MRC Human Genetics Unit
Medical Research Council Human Genetics Unit

Wendy Bickmore: Spatial Organisation of the Human Genome

Research Programme

Nuclei (blue) hybridised with probes for two loci (red and green
Figure 1. Nuclei hybridised with probes for two loci (red and green) that are 100kb apart. On the right, loss of a particular protein complex results in the unfolding of chromatin so that the red and green probes are now separated.

Summary

Despite its immense length, the linear sequence map of the human genome is an incomplete description of our genetic information. This is because information on genome function and gene regulation is also encoded in the way that the DNA sequence is folded up with proteins within chromosomes and within the nucleus. Our work tries to understand the three-dimensional folding of the genome, and how this controls how our genome functions in normal development and how this may be perturbed in disease.

  •  Chromatin Folding
  • Nuclear Organisation

Chromatin Folding

We examine the spatial organisation of human and mouse chromosomes and genes in the nucleus and how this organisation is changed, for example, during development and in certain genetic diseases. We use microscopy to follow the folding path of specific gene loci as they are activated or switched off, and to identify the proteins that bring about this folding (Fig. 1). A particular interest is whether regulatory elements (enhancers) control their target genes – which may be located a million base pairs away -by chromatin looping (Fig 2) .

promoter enhancer
Figure 2. Model of chromatin folding that may underlie enhancer-promoter communication.

Nuclear Organisation

Chromatin is not randomly organised in the nucleus. Gene-poor and some silenced loci are found preferentially at the periphery of the nucleus.  Structural rearrangements of the human genome e.g. translocations can disrupt this organisation. Within individual chromosomes, the gene-rich parts can be seen looping out of the rest of the chromosome territory and away from the nuclear periphery (Fig 3).  Some epigenetic mechanisms for controlling gene expression act by compacting genes in the nucleus.

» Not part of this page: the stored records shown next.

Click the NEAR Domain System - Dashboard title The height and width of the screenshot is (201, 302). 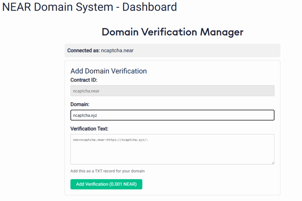click(x=89, y=7)
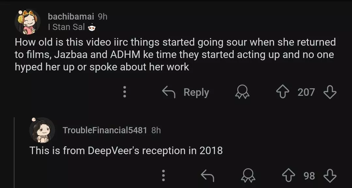Collapse thread using the left indent line
This screenshot has width=352, height=188.
tap(14, 152)
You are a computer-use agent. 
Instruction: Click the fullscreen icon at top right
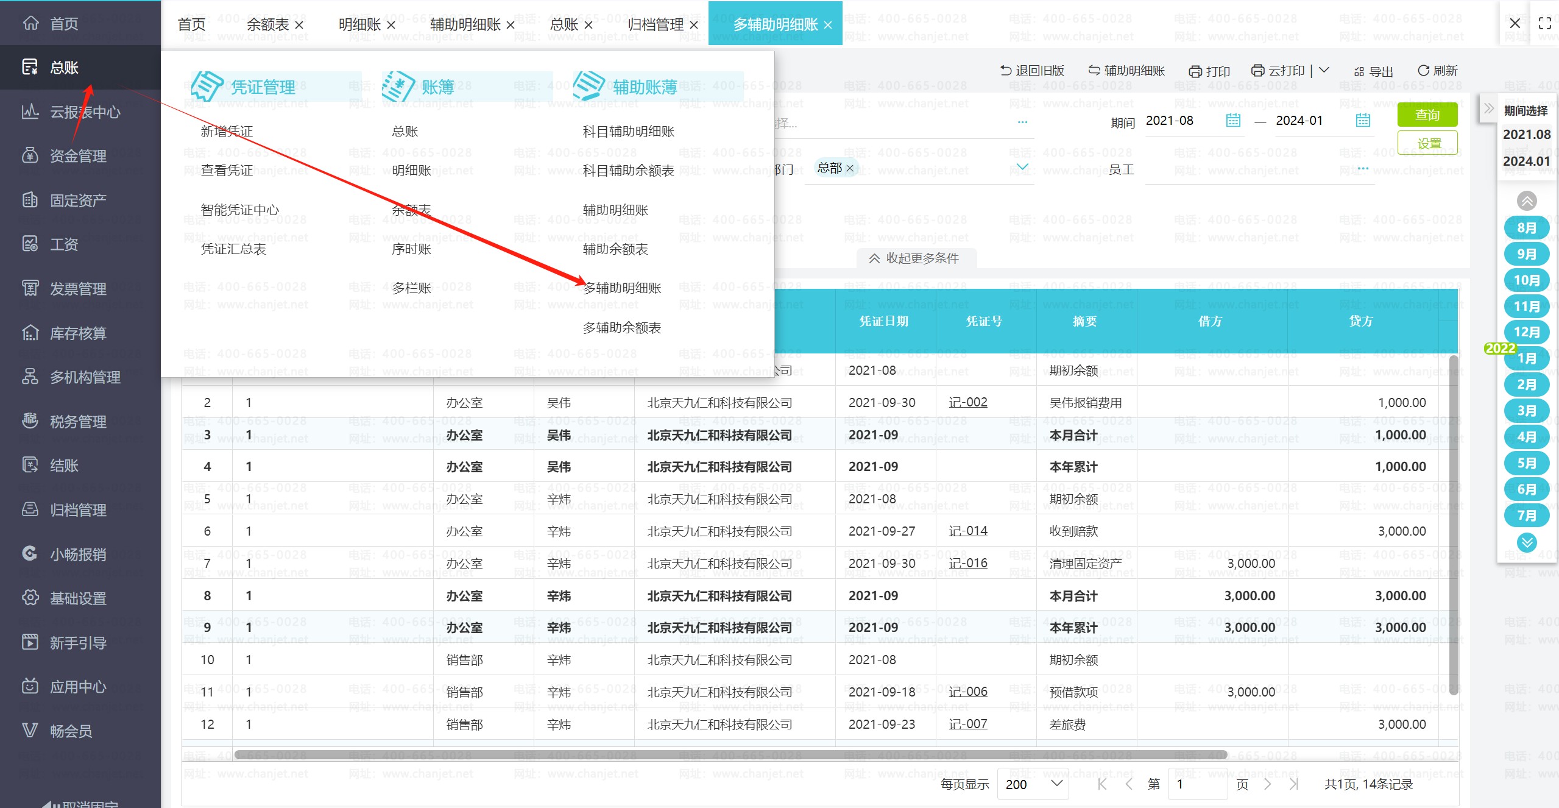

We have also developed a searchable Nuclear protein database that contains information on protein structure, function and sub-cellular localisation for >2500 mammalian proteins.

Nuclear protein database

Purpose

Our work is aimed at understanding the genome at a level beyond that of the DNA sequence alone. We are investigating how the genome is organised within the nuclear space, both within normal, and diseased, cells and also how this organisation changes during development.

Approach, Progress and Future Work

We take a multidisciplinary approach, using cytological, genetic, biochemical and synthetic biology methods to understand genome spatial organisation. However, a prominent feature of our work is the use of visual assays to investigate how the genome is folded up. To do this we combine fluorescence in situ hybridisation (FISH) and digital microscopy with the use of automated image analysis software.

A nucleus hybridised with a ‘paint’ for a chromosome (green) and with a probe that only contains the genes from that same chromo
Figure 3. A nucleus hybridised with a ‘paint’ for a chromosome (green) and with a probe that only contains the genes from that same chromosome (red). This illustrates en masse the ‘looping-out’ of gene-rich areas from the chromosome territory and away from the nuclear periphery.